==== Passage provided

# RVing in North during Winter months.



## connie (Jan 21, 2002)

I would like to know what it's like to use a motorized RV.in the North during the cold winter months. Is it too expensive? Is it too dangerous to drive in the snow.  Are there camp grounds where you can go.  Connie


----------



## tfbrown1270 (Jan 22, 2002)

RVing in North during Winter months.

I'm not sure how far north you are thinking of coming but as I look out the window today it is -30 with a windchill driving the temp to -40 (celcius)......... that is tooooooooooooooooooooo cold for camping in Manitoba (or North Dakota which is south of me).....the campgrounds and parks all closed by Thanksgiving (Canadian version in October)..... I have a Triple E Class C with heated tanks, insulation, a furnace, 1500 watt ceramic heater and heat strip in the A/C unit and it is comfortable to about -10 Celcius....possible to about -20 celcius but beyond that I wouln't even try.

Hope that helps...

Tim Brown
(looking forward (desperately) to spring)


----------



## tfbrown1270 (Jan 22, 2002)

RVing in North during Winter months.

========

## Work to complete
(a) In the forum thread on winter RVing, down to roughly what temperature does Tim Brown say his Class C stays comfortable?
(b) Pick up the forum thread on winter RVing after its last line and carry it on.

==== Data rows

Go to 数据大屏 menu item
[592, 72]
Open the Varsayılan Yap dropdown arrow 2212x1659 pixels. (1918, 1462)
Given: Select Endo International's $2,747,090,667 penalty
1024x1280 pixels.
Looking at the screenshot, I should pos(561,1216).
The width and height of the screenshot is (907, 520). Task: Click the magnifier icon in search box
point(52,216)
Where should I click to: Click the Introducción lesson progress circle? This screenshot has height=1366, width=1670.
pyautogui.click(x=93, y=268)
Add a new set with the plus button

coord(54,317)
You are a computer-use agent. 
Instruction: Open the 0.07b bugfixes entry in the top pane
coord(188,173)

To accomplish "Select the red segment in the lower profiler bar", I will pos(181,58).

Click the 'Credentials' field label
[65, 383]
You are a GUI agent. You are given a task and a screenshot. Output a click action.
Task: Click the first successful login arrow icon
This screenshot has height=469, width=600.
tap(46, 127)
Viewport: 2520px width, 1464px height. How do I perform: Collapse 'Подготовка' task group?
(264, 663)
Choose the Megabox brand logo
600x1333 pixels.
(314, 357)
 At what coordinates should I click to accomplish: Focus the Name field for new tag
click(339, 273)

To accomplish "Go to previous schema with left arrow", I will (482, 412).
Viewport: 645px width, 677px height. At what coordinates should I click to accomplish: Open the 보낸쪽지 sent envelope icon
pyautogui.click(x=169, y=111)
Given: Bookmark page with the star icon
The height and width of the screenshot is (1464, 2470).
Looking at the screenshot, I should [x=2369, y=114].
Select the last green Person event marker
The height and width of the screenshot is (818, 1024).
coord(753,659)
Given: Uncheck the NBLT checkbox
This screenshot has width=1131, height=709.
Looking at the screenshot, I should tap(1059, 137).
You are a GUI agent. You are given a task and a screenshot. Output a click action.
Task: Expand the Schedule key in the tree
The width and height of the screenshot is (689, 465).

========

## Results for each task
(a) About -10 degrees Celsius.

(b)
I'm not sure how far north you are thinking of coming but as I look out the window today it is -30 with a windchill driving the temp to -40 (celcius)......... that is tooooooooooooooooooooo cold for camping in Manitoba (or North Dakota which is south of me).....the campgrounds and parks all closed by Thanksgiving (Canadian version in October)..... I have a Triple E Class C with heated tanks, insulation, a furnace, 1500 watt ceramic heater and heat strip in the A/C unit and it is comfortable to about -10 Celcius....possible to about -20 celcius but beyond that I wouln't even try.

Hope that helps...

Tim Brown
(looking forward (desperately) to spring)


----------



## tfbrown1270 (Jan 22, 2002)

RVing in North during Winter months.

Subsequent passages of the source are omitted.